In other news you might be forgiven for thinking that the Ukraine is all set to host world war 3 any time soon, if you listen to the official commentary, but it’s not going to happen since it’s really all about the world economy and the price of gas at the bottom of that little distraction. The vaxxine wars have lost their appeal and been given over to our sportsmen and musicians to play about with as the omicron death count remains embarrasingly non-existant. Australasia may have been the last islands to keep themselves covid free but being last is no worse than going first really for something we will all have to go through before the end. The great game rolls into it’s second half, something mentioned in passing by a top man at the WHO who have their own agenda to push and despite the growing criticism of their handling have voted to give Tedros five more years at the helm unopposed.

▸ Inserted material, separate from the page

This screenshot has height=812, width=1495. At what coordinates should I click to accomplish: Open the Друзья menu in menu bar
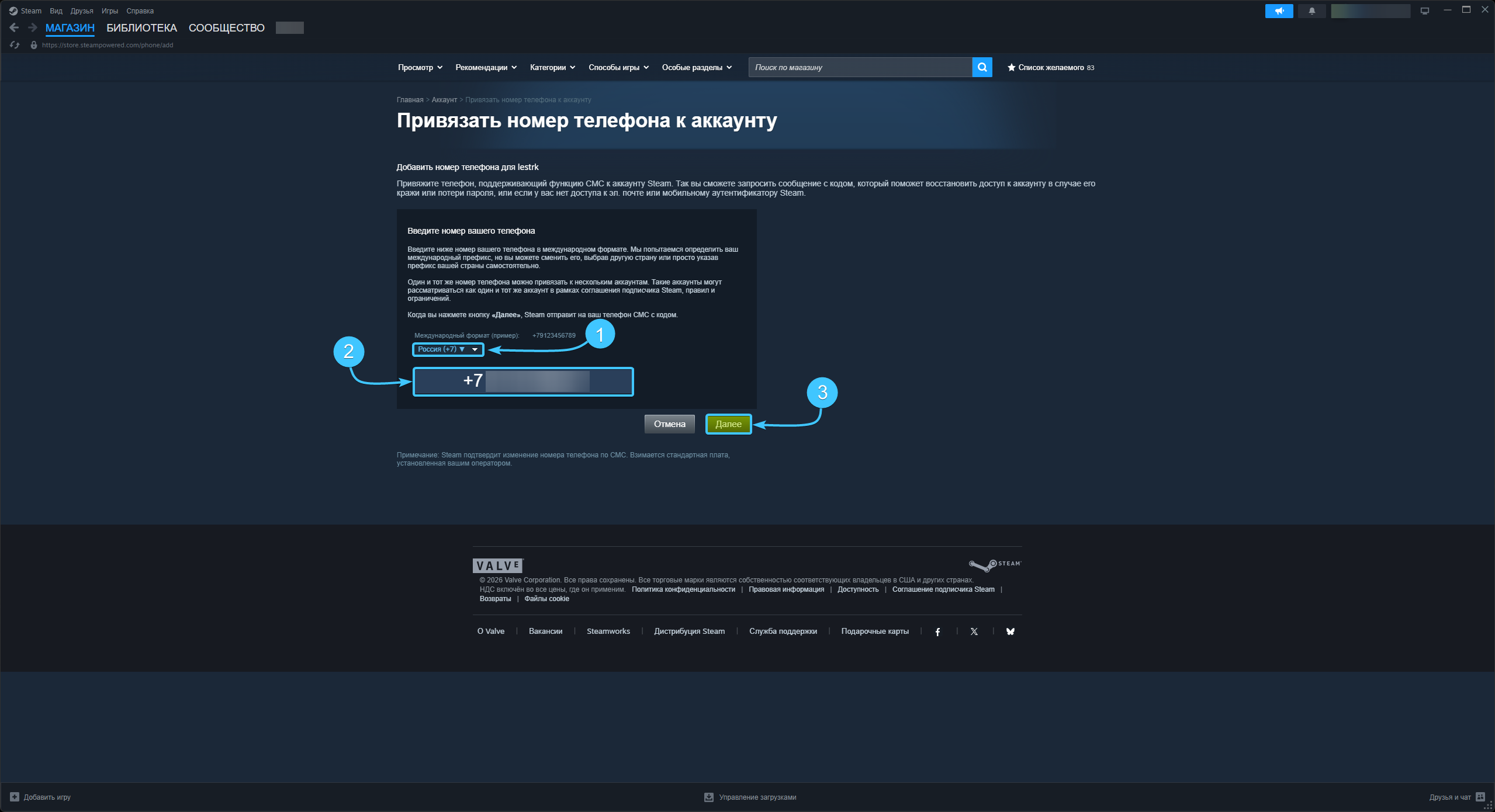82,11
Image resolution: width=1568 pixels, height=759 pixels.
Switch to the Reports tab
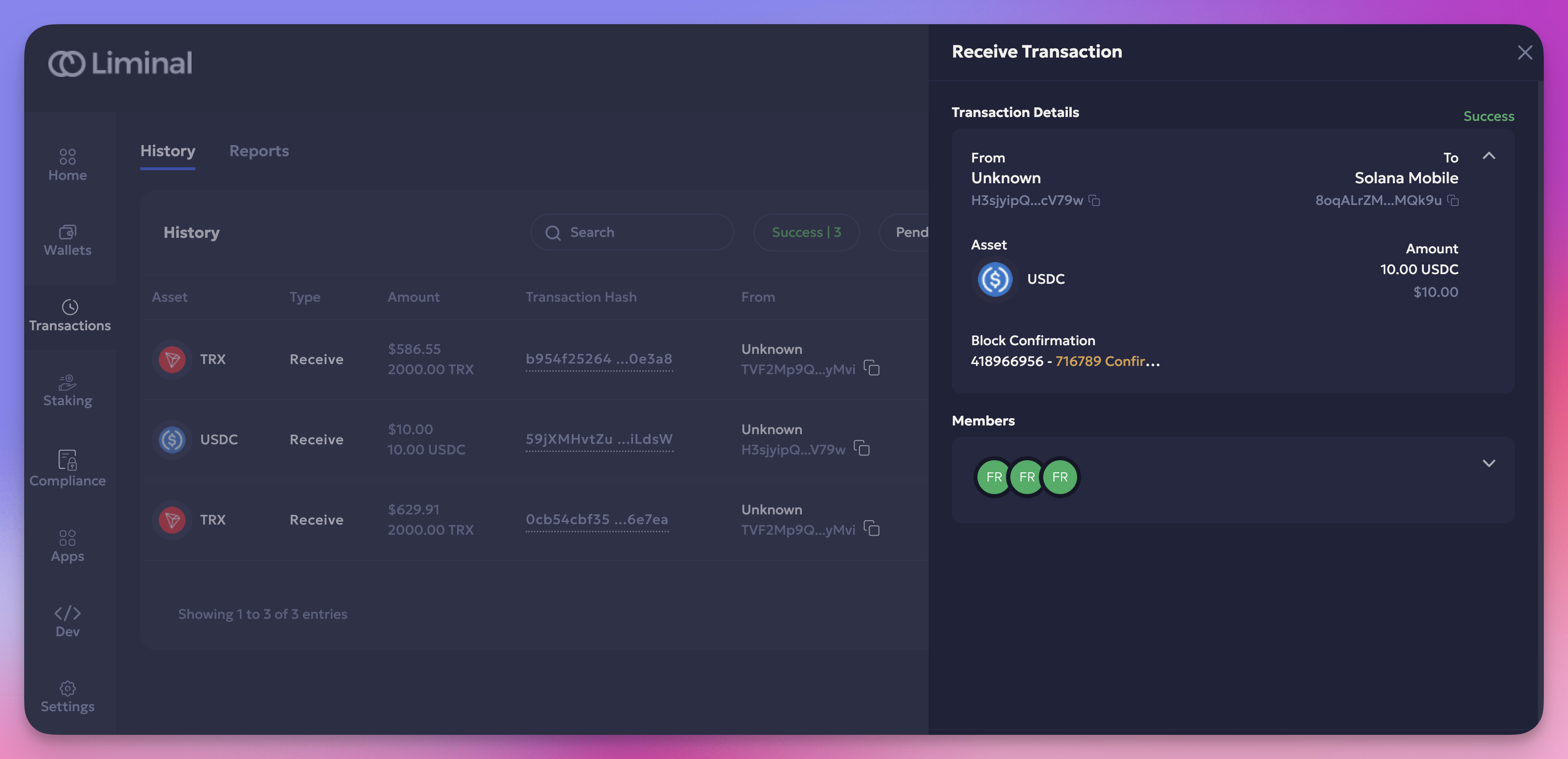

All that hot air has also been a good distractor for Bozo’s latest plight as he played a blindingly clever move and called the police on himself. Since they work for the home office they will do whatever his mate porta-potty tells them to do, effectively kicking that particular ball off into the long grass. The extra time that he has gained should see the UK safely through the last of the omicron wave allowing him to step even further away from the SAGE advice by backtracking on the promise of universal NHS jab mandates as he sails the good ship GB into the the calmer waters of springtime.

Ok, thats just a month’s worth of weather news, let’s see what the Year of the Tiger will bring. Stay warm, don’t panic and I’ll update you all again about Easter.